Qualcomm is preparing a major push into the AI data center market with a new memory-focused technology called HBC, short for High-Bandwidth Compute. The company says the design is built to tackle one of the biggest challenges facing modern AI systems: the memory wall.
As artificial intelligence models become larger and more demanding, accelerators need more than raw compute power. They also need fast, efficient access to massive amounts of memory. Without enough memory bandwidth and capacity, even powerful AI chips can be held back. Qualcomm’s HBC approach is designed to reduce that bottleneck by bringing compute closer to memory in a highly integrated 3D chip design.
During its Investors Day 2026 presentation, Qualcomm described HBC as a purpose-built near-memory accelerator that combines compute with significantly improved memory bandwidth. Instead of relying only on traditional memory layouts, the company is using a stacked architecture that places the HBC accelerator underneath an LPDDR memory stack.
LPDDR was chosen because it can offer large memory capacities while maintaining strong power efficiency. The memory stack is connected to the HBC accelerator using TSVs, or through-silicon vias, which allow dense vertical connections between chip layers. This 3D integration is intended to deliver much higher bandwidth while keeping energy usage under control.
Qualcomm is positioning HBC as an alternative path to the current AI memory trend, where HBM is widely used in high-performance accelerators. While HBM offers strong bandwidth, Qualcomm argues that rising power demands and increasing token-processing costs are pushing up total cost of ownership for AI infrastructure. HBC is designed to lower energy consumption per token, improve memory bandwidth, and reduce overall operating costs for data center customers.
The company says the architecture is based on four key strengths: advanced 3D integration, system-level design, leadership in LPDDR memory technology, and long-standing expertise in power-efficient computing. These areas are central to Qualcomm’s strategy as it attempts to compete in the rapidly expanding AI data center hardware market.
The first version, known as HBC Gen1, will debut with Qualcomm’s upcoming AI250 accelerator. In this design, the HBC-enhanced LPDDR memory stack will sit on the same 2D organic substrate as the AI250 chip. Qualcomm claims each AI250 accelerator card will deliver up to 133 TB/s of memory bandwidth, which would represent an 18x increase compared with the AI200 platform using LPDDR5X.

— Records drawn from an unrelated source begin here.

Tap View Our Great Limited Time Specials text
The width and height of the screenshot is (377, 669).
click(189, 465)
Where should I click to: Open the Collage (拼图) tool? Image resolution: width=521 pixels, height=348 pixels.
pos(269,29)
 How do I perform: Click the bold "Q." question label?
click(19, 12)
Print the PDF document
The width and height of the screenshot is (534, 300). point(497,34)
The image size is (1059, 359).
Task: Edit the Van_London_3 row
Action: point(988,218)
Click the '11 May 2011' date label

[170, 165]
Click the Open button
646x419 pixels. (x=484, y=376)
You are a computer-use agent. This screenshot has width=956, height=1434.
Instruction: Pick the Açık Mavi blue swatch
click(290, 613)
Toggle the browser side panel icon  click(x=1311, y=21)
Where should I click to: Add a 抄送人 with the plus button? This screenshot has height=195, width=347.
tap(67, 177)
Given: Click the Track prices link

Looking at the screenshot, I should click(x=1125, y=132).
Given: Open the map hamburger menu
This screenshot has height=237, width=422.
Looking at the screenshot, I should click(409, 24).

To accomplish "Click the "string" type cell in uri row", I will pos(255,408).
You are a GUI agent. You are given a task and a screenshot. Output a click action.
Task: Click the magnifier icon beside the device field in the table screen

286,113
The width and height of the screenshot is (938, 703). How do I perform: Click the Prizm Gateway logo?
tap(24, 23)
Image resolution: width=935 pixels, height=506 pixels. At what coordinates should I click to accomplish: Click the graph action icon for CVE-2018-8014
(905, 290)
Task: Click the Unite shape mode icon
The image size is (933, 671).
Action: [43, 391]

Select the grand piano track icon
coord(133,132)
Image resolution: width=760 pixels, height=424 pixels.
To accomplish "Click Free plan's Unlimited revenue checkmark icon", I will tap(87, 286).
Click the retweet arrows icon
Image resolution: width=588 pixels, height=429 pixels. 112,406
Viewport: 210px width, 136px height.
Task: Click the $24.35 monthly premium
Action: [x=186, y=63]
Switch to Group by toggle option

The performance-per-watt claims are also ambitious. Qualcomm says HBC can deliver up to 6x more bandwidth per watt compared with HBM and up to 200x more capacity per watt compared with SRAM. If these figures hold up in real-world AI workloads, HBC could give data center operators a compelling new option for scaling AI inference and training more efficiently.
Memory capacity and bandwidth have become critical issues across the AI industry. Larger models, longer context windows, and higher token throughput all place enormous pressure on memory systems. Qualcomm’s HBC technology is aimed directly at this problem, with the goal of making AI accelerators faster, more power-efficient, and less expensive to run at scale.
The first HBC Gen1 products paired with the AI250 accelerator are expected to arrive around mid-2027. Qualcomm is already planning a second-generation version, HBC Gen2, for 2028. That next step is expected to launch alongside the AI300 accelerator and deliver up to a 54x improvement in effective bandwidth compared with AI200, along with a 7x increase in bandwidth per watt compared with HBM.
With HBC, Qualcomm is signaling that the future of AI acceleration may depend as much on memory innovation as on compute performance. By stacking compute closer to high-capacity LPDDR memory, the company hopes to address the memory bottlenecks limiting next-generation AI systems and reduce the cost of running large-scale AI workloads in data centers.